Lana sank her head and tried to focus her frustration on the crabgrass just in front of the fragrant flower she’d dropped. She was too ashamed to look up, but she took in every word.
“That’s just how quick fortunes can change. Ain’t like it used to be. That world’s gone now. Folks can’t just go around acting like it ain’t.”
She was still looking hard at the clump of grass, trying not to notice the dirt penetrating into her pale white skin. She was lost in the trying as she worked to remember a story that her mother told her about honeysuckles, when her father grabbed Lana’s chin and lugged it up till they met eyes. “You understand what I said?”
“Bad things are out there. I can’t stop to eat the honeysuckles. A bad man might be off hiding in the woods,” Lana responded.
“That’s right. It’s the way it is.”
“There could also be a snake,” Lana added.
“Yeah. There could be one of those in there too.”
They turned away from the bushes and kept walking. The earlier hills had given way to long expanses of flat, country dirt roads, but the overgrown tree canopies kept them from seeing much of anything beyond shadows and dirt.
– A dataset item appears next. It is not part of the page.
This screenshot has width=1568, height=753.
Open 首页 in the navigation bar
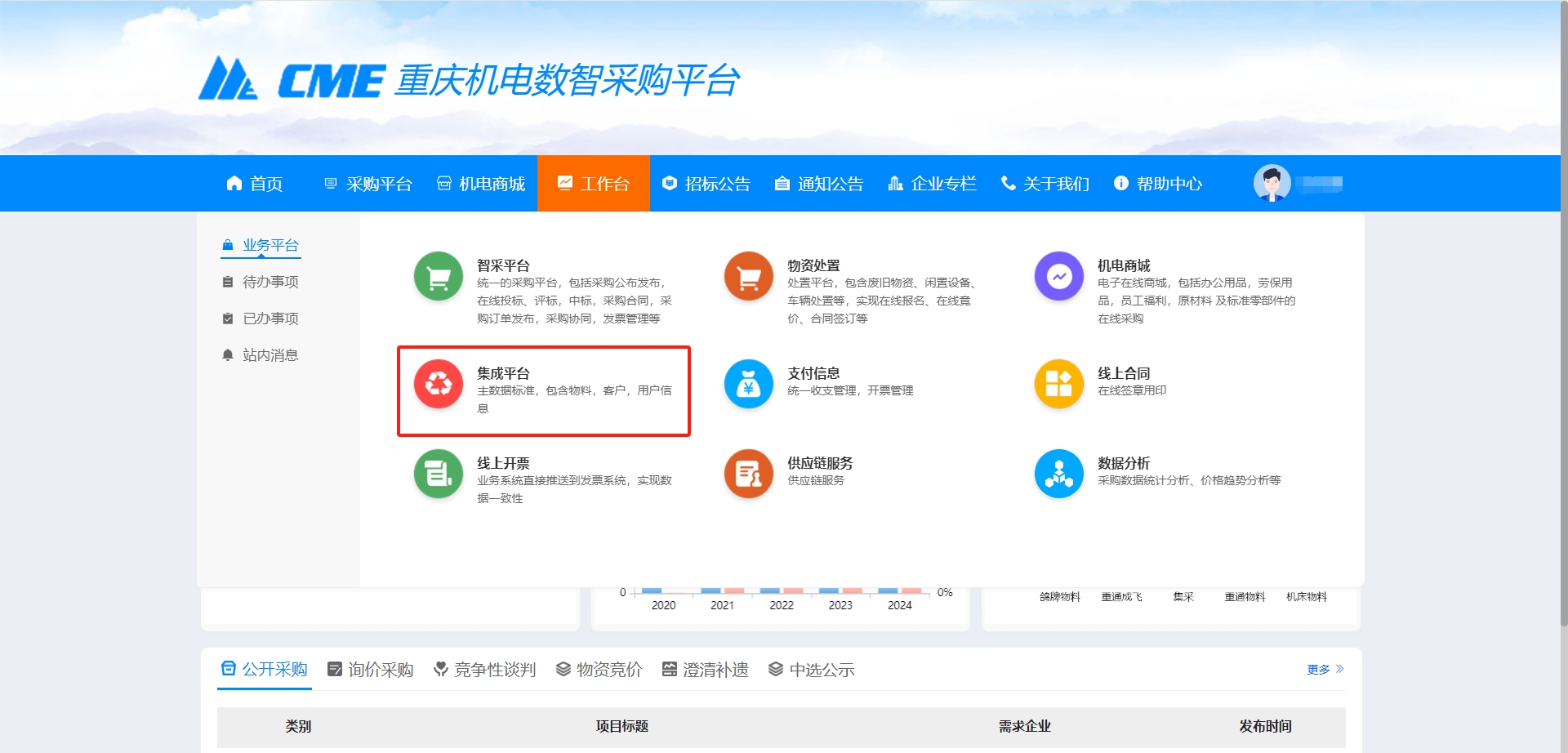255,184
Further on down the way, there was break in the tree cover and sunlight caking its way into the loose dirt. Lana noticed it first and asked whether that meant there would be houses and people to help them, but her father was hesitant of this kind of talk and warned her not to get too excited. It could be another empty field.
When they got closer, Lana ran ahead yelling and pointing, “Look Daddy, there’s a fence. You see it? It’s right up there. That means there’s got to be somebody nearby, don’t it?”
“Slow up now, Lana. We don’t know nothing about these folks.”
Lana stopped cold. There was a large house peering at them from the backside of the pasture. It was painted white and stood in a brilliant contrast to green grass shimmering all around it. There was an old truck that sat off to the side of the house, and later on Lana would swear she saw a young girl peeking out from an upstairs window.
“Daddy, I ain’t ever seen a house that white. Don’t you think the people in there are nice?” She looked up at him, waiting for approval. “They’ll be able to help, won’t they?”
“We best not mess around with a place like that. If anybody’s in there, they’re liable to be worse than the men that hide up in the honeysuckles.”
Once again, Lana dropped her head as she trudged on down the road.
“Don’t you worry, sweetie. We’ll find us some of our own folks soon enough. They’ll know how to take care of you.”